Tardó una eternidad en lavarse las manos, y cuando volvió sólo las palmas estaban limpias. Miró con disgusto la sopa y los bocadillos que había preparado Emma.

Yo estaba acabando mi segundo bocadillo y mi segundo tazón de sopa de verduras preparada en casa, prácticamente a punto de empezar el postre, mientras Bart mordisqueaba aún la mitad de su bocadillo y no había probado la sopa.

—¿Qué os parece vuestra nueva hermanita? —preguntó Emma, limpiándole los labios y quitándole el sucio babero—. ¿No es una muñeca?

—Sí, es muy mona —convine yo.

—¡Cindy no es nuestra hermana! —objetó Bart—. No es más que una sucia chiquilla, a quien nadie quiere, excepto nuestra madre.

—Bartholomew Winslow… ¡que no vuelva a oírte decir esas cosas! —Emma le dirigió una larga mirada de censura—. Cindy es una niña encantadora que se parece tanto a tu madre que podría pasar por hija suya.

Bart siguió mirando con rencor a Cindy, a mí, a Emma e incluso a la pared.

—Odio los cabellos rubios y los labios rojos que están siempre mojados —murmuró, y le sacó la lengua a Cindy, la cual rió y espurreó—. Si mamá no le dedicase tanto tiempo, rizándole el cabello y comprándole vestidos nuevos, sería fea.

—Cindy nunca será fea —declaró Emma, mirando a la niña con admiración.

Después, se inclinó para besar la linda carita de la pequeña, lo que provocó otra terrible mueca de disgusto en la cara de Bart.

Permanecí sentado, tenso y espantado.
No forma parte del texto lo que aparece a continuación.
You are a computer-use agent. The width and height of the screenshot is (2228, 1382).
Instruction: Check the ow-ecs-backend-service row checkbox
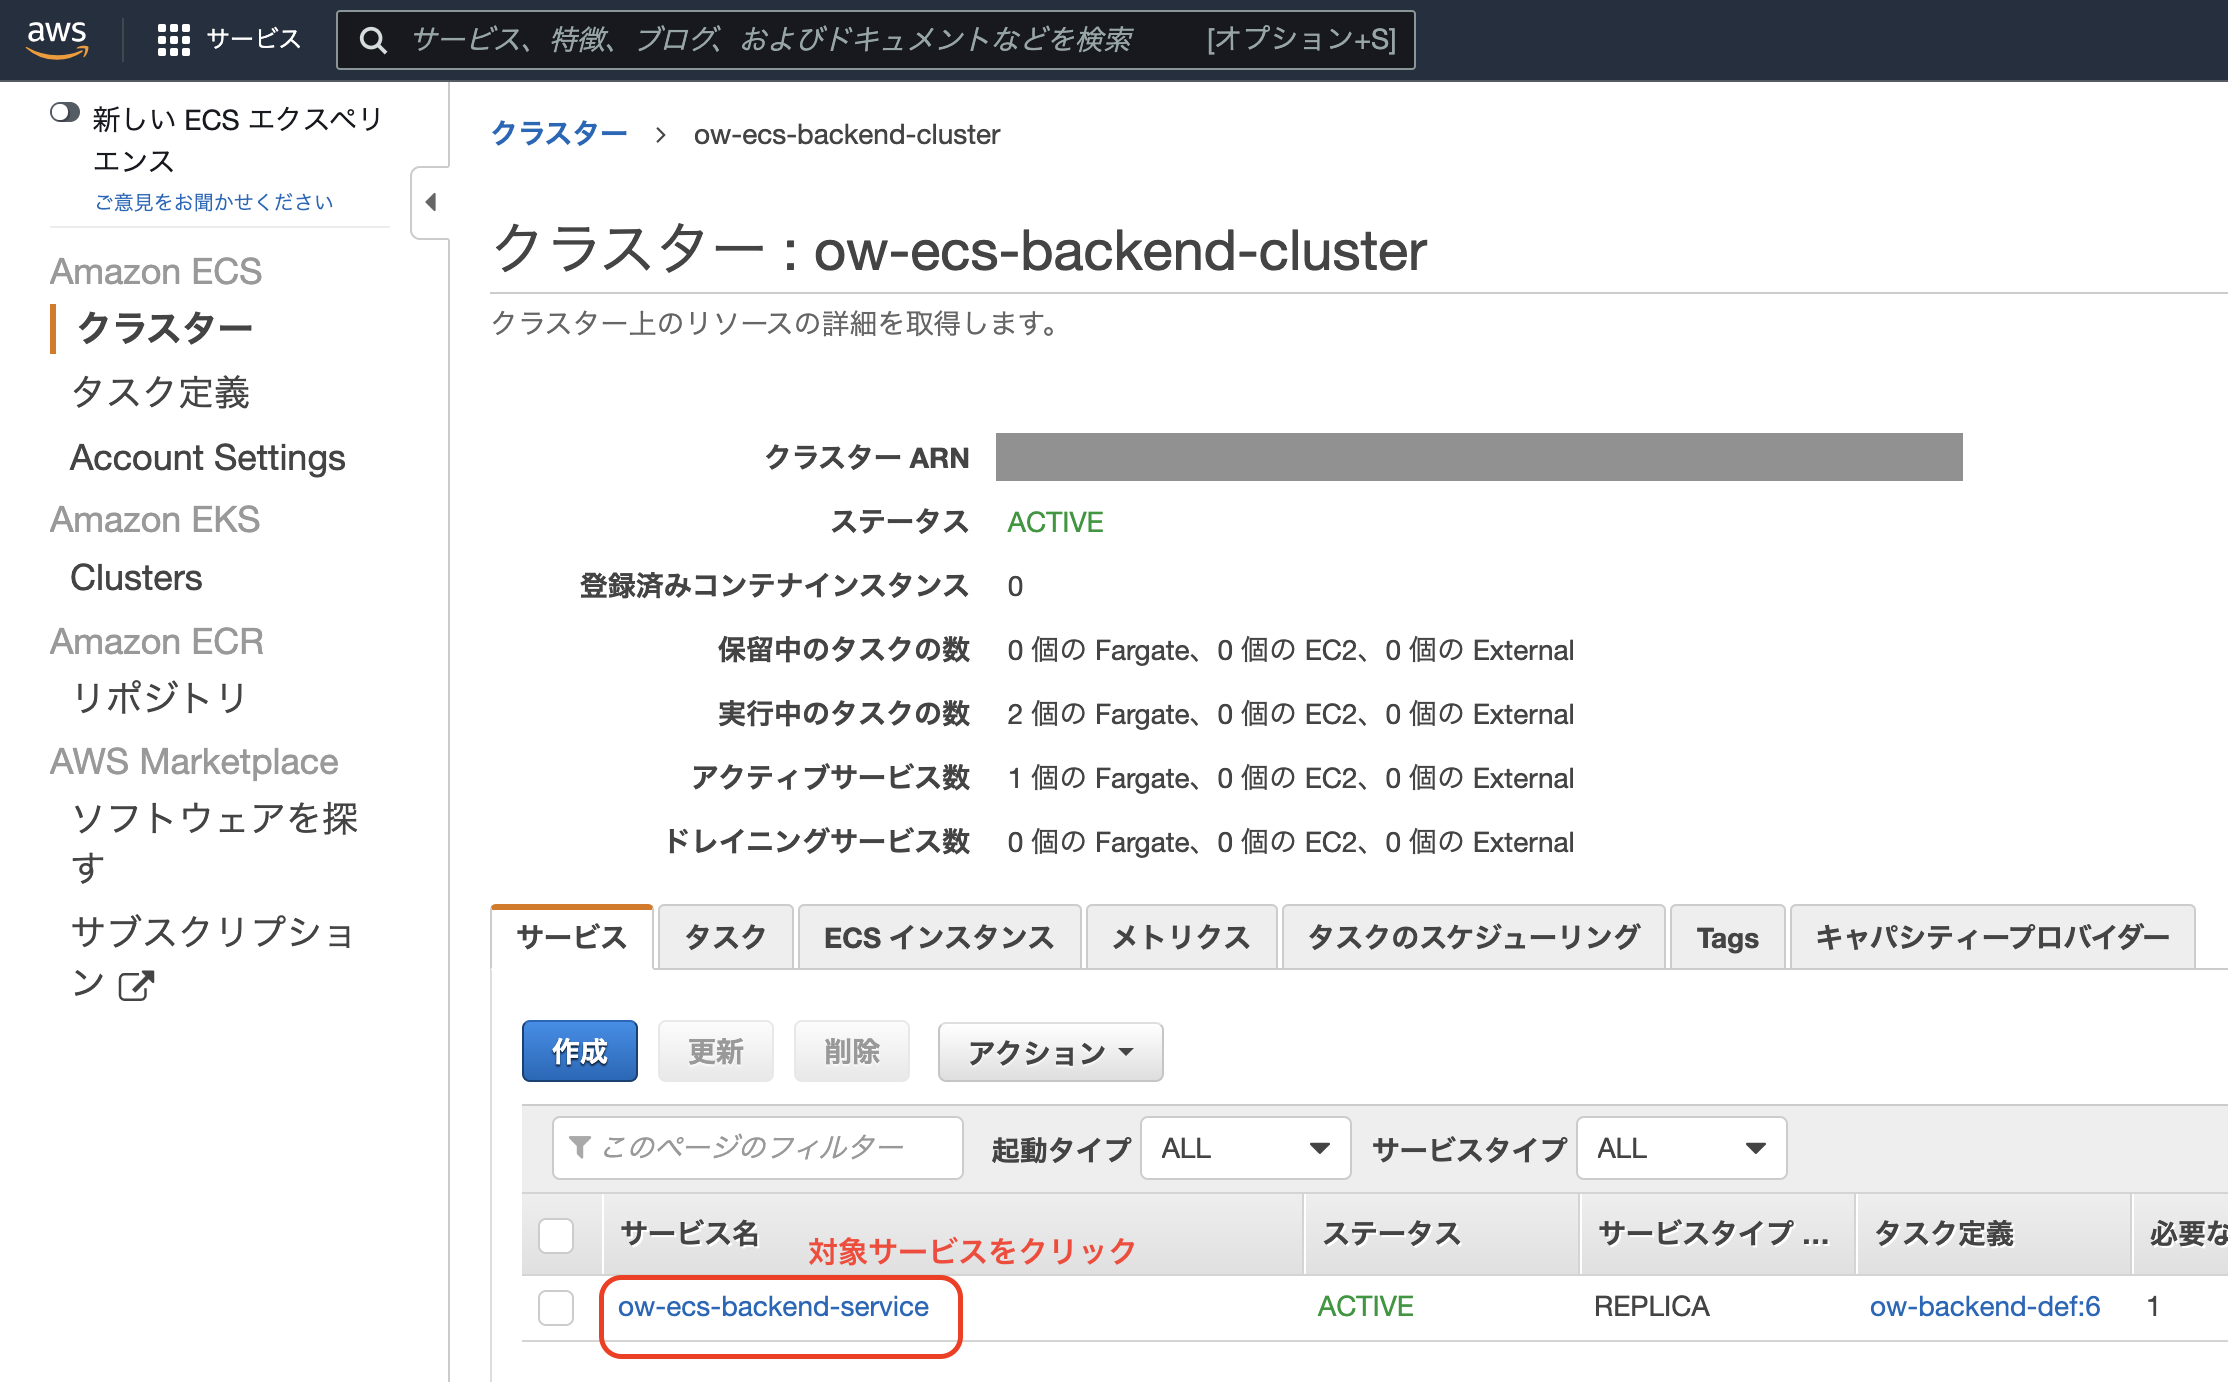click(x=556, y=1307)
Todas las mañanas me despertaba sabiendo que tendría que enfrentarme con un hermano que cada día se volvía más extraño. Sin embargo, le quería, como quería a mis padres, y a fe que empezaba también a querer a Cindy. Por alguna razón, intuía que debía proteger a todo el mundo, aunque ignoraba y ni siquiera sospechaba de qué.